Not sure if anyone has investigated this, but when I mount the reader, the internal storage has this file:
database/cache/cacheExt.xml
The file looks like it contains all the highlights that have been made.
For example, here is one of them (for a PDF file):
Code:
<text path="Reference/AccuRev_User_CLI.pdf">
<markups>
<annotation date="Sat, 28 Feb 2009 04:05:21 GMT" name="The AccuRev command line interface is implemented by a program named accurev. You can use this tool" page="6" pageOffset="0" pages="256" part="0" scale="0" synced="true">
<end>I3BkZmxvYyg4NzBiLDYsMTY1LDAsMzEsMCwxLDEpAA==</end>
<start>I3BkZmxvYyg4NzBiLDYsMTI3LDAsMCwwLDAsMSkA</start>
<comment>this is a test note</comment>
</annotation>
</markups>
</text>
Most of the tags are pretty straightforward.

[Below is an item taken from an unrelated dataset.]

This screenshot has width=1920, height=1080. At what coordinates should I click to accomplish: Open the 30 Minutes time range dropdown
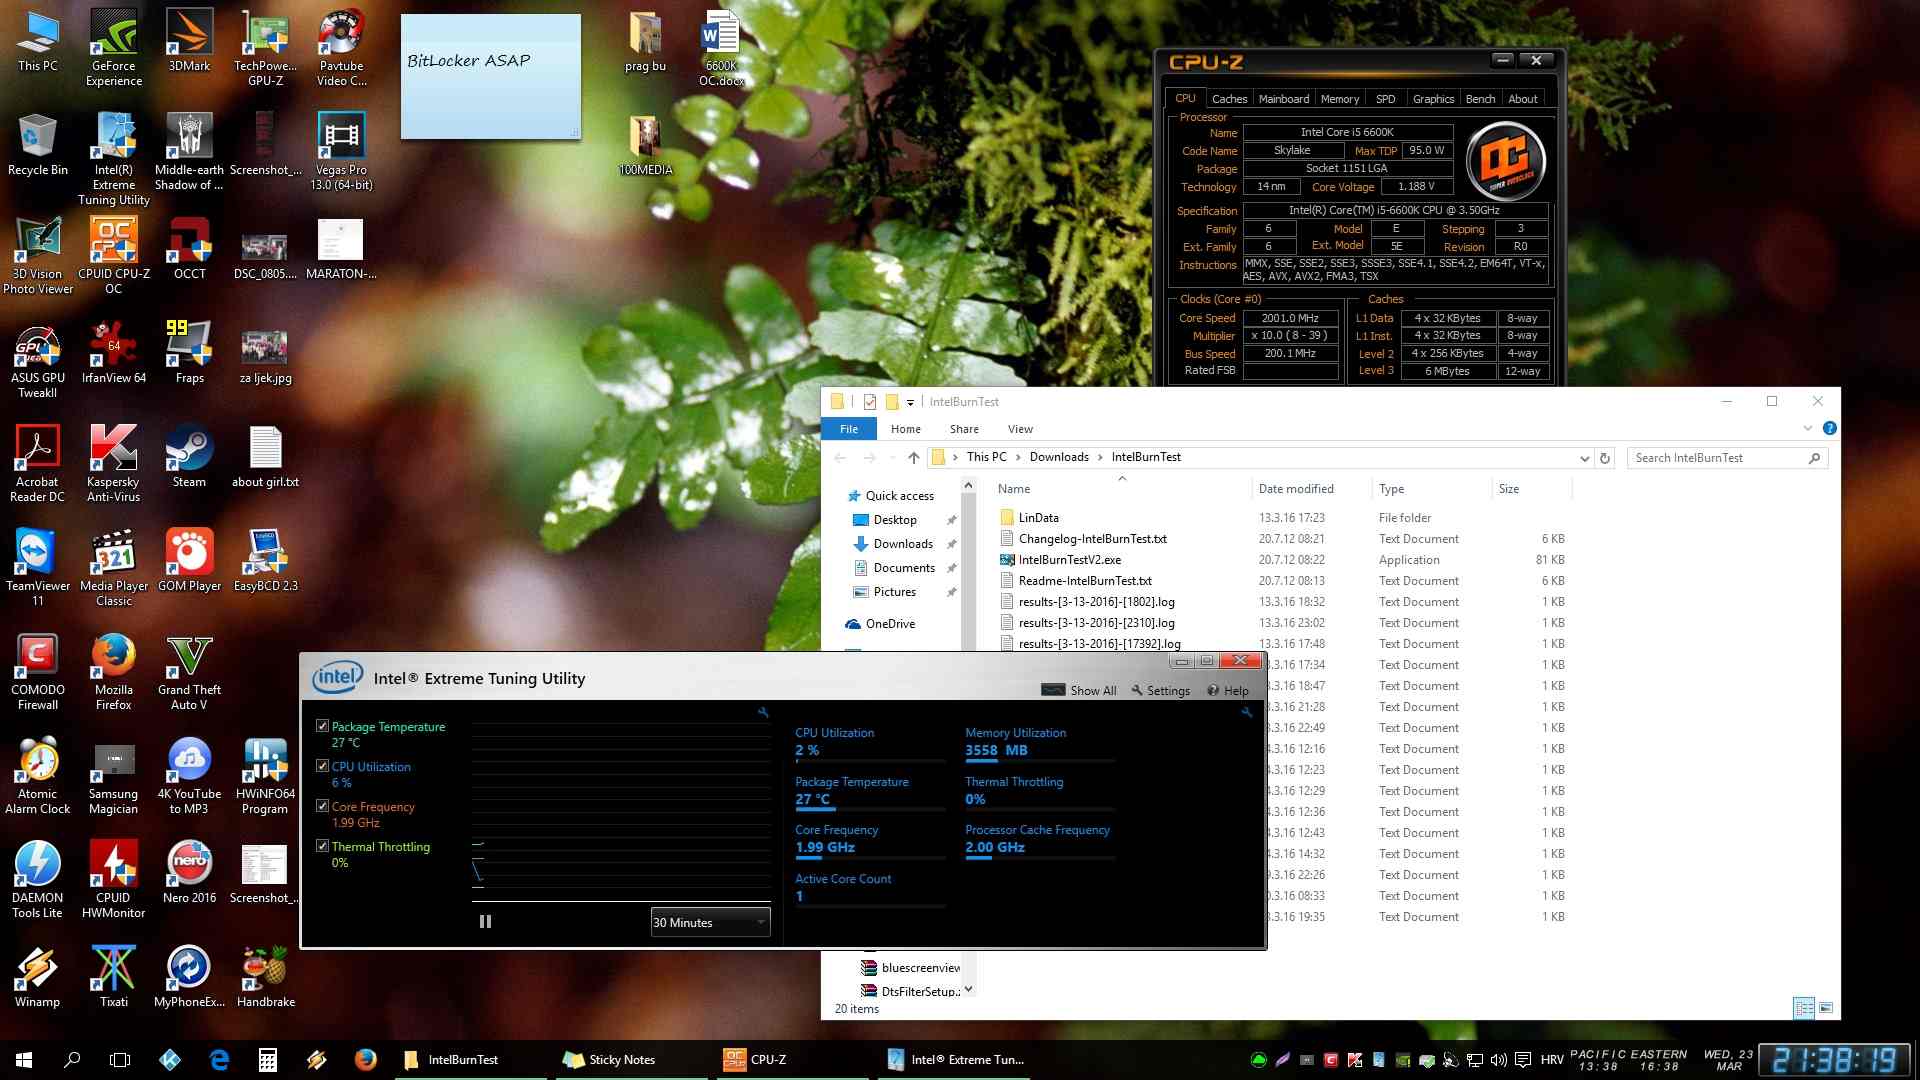pos(710,922)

- the path to the file (path attribute of text element)
- the time the highlight was made (date attribute of annotation element)
- the first 100 characters of the highlight (name attribute)

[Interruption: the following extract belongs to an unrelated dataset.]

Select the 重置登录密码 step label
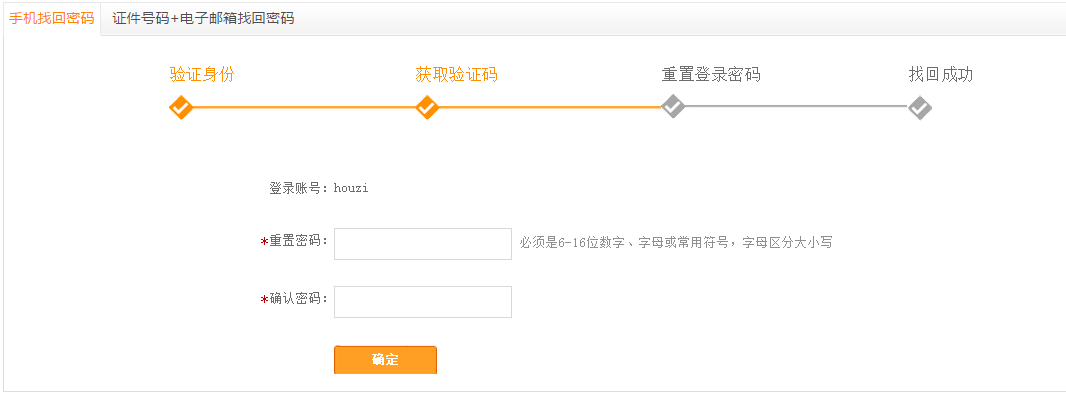 tap(711, 75)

- what page of the book, etc
- and of course, the note associated with the highlight, if any. (comment element)
The start and end elements seem to be BASE-64 encoded. Decoded, the text is:
- start: #pdfloc(870b,6,127,0,0,0,0,1)
- end: #pdfloc(870b,6,165,0,31,0,1,1)
the ",6," must be the page of the book (0-indexed). The rest, I'm not sure as of yet. More experimentation needed.

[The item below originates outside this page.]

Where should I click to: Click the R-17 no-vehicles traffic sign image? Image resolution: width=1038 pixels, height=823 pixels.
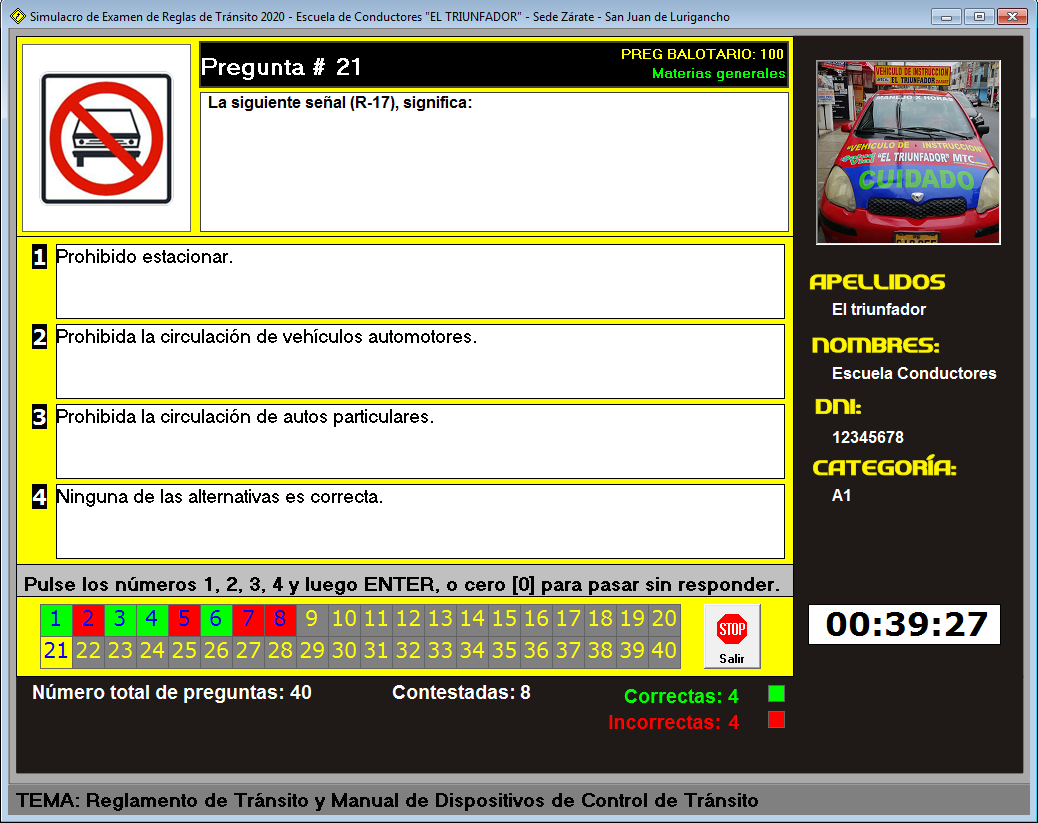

LRF files seem to have a different decoding, into a binary format. For example, "QmViQiAAAAAnPVIHBAAAAAAAAAAW5AIAAAAAAAAAAAA=" turns into,
00000000 42 65 62 42 20 00 00 00 27 3d 52 07 04 00 00 00 |BebB ...'=R.....|
00000010 00 00 00 00 16 e4 02 00 00 00 00 00 00 00 00 00 |................|
Guess this is a start for someone to chew on. I'll probably look into it more as the days/weeks go on.